Driver arousal and workload under partial vehicle automation: A pilot study
archive: archived pipeline: cataloged verified
Abstract
Semi-automated vehicles (Level-2) provide driving assistance, but they still require driver supervision to maintain safe driving. However, little is known about potential differences in drivers' cognitive states during manual vs. Level-2 automated driving. The current study systematically examined the effects of manual and Level-2 driving on drivers' arousal and workload during on-road driving.

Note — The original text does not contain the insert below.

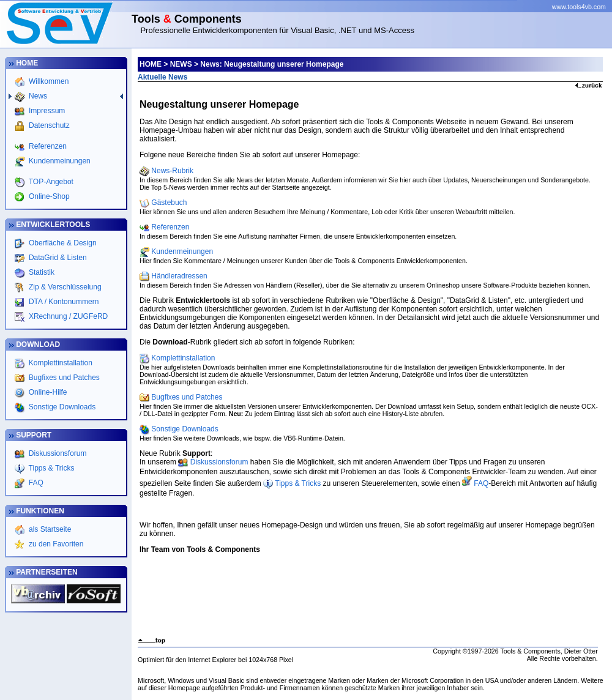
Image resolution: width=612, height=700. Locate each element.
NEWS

No differences between the two driving modes were found for the five outcomes that assessed cognitive arousal and workload (i.e., heart rate, root mean square of successive heart period differences, EEG alpha power, and hit rate and reaction time on a secondary task). A Bayes Factor analysis suggested that there is strong evidence that cognitive arousal and workload during Level-2 driving did not differ from manual driving. These novel and theoretically meaningful findings provide strong evidence of similar cognitive arousal and workload states in Level-2 automation and manual driving.
Summary
On-road pilot study (HFES Annual Meeting Proceedings, 2020) comparing driver cognitive arousal and workload between manual (Level-0) and partial automation (Level-2) driving in three production vehicles (Cadillac CT6, Tesla Model S, Volvo XC90). Twenty-eight participants drove a 44-mile section of I-80 in Utah at 75 mph in counterbalanced Level-0 and Level-2 conditions. Five outcome measures captured arousal and workload: heart rate (BPM), RMSSD heart-rate variability, parietal EEG alpha power, and DRT hit rate and reaction time. A linear mixed-effects model showed no significant effect of automation on any of the five measures. Bayes Factor analyses (BF range .030-.059) provided strong evidence in favor of the null hypothesis, indicating equivalent arousal and workload across Level-0 and Level-2 driving. Authors note participants were new to Level-2 automation; experienced users may differ.
Key finding
In drivers new to Level-2 automation, cognitive arousal and workload during partial automation are equivalent to manual driving. Bayes Factors of .030-.059 across heart rate, RMSSD, EEG alpha, DRT hit rate, and DRT reaction time provide strong evidence for the null, suggesting these drivers remained engaged with the driving task rather than becoming disengaged or overloaded.
Methodology
on_road
Sample size: N=28 (24% female; M_age=29.29, SD=4.27). Inclusion criteria: valid license, no at-fault crashes in past 2 years, >=10 hours/month driving, no neurological or heart conditions, no prior Level-2 experience.